■ Task goal ■
Could you reproduce all of the records exactly?

■ Provided records ■
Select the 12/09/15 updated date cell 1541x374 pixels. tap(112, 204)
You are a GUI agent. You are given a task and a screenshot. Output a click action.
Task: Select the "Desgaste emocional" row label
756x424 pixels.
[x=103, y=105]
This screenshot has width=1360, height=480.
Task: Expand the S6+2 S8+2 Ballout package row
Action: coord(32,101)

■ Your solution ■
Select the 12/09/15 updated date cell 1541x374 pixels. tap(112, 204)
You are a GUI agent. You are given a task and a screenshot. Output a click action.
Task: Select the "Desgaste emocional" row label
756x424 pixels.
[x=103, y=105]
This screenshot has width=1360, height=480.
Task: Expand the S6+2 S8+2 Ballout package row
Action: coord(32,101)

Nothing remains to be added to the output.